No hay nada peor en la vida que
desilusionarse con algo. Esperar algo de alguien que sabes que va a ser como
vos pensas, y en realidad, no fue. Termina cambiando, termina haciéndote mierda,
termina pinchándote el globo. Yo me doy cuenta que en esta puta vida, todos en algún
momento te desilusionan. Absolutamente todas las personas que me rodean, en algún
momento me decepcionaron, me fallaron. Mira que perdí dos mejores amigas, y no
me pegó tan duro como esto. Que las dos personas que pensas que nunca te van a
dejar, nunca te van a decir no cuando les pedís ayuda, te lo hagan, te puedo
jurar que te hace muy mierda. Conté siempre con el apoyo, con saber que estaban
ahí, pero no confían en mí, y yo ya no puedo confiar en ellos. Intentas hacer
todo, absolutamente todo en tu vida para que estén orgullosos, para que te
admiren y para ganarte la confianza, y con el menor acto de fe que les pedís,
se te caen abajo. No sé si estoy más triste que desilusionada, pero la decepción
que tengo en este momento, es increíble. Todos te fallan, pero a tal punto de
hacerte caer poca gente.

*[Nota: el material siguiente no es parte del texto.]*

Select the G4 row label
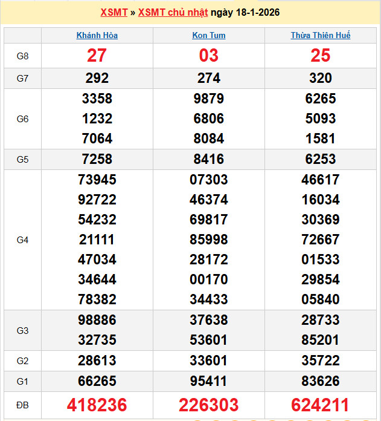(22, 240)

Voy a levantar, porque mi orgullo no me deja estar
tirada en el suelo y porque no soy rencorosa. Pero siempre vuelvo a caer en lo
mismo, es siempre volver al mismo pozo. No hago esto para dar lastima, necesito
descargarme. Y no, no es un puterío el hecho de publicarlo, pero saber que alguien
lo va a leer, me deja tranquila de que ya lo saqué y alguien me entiende.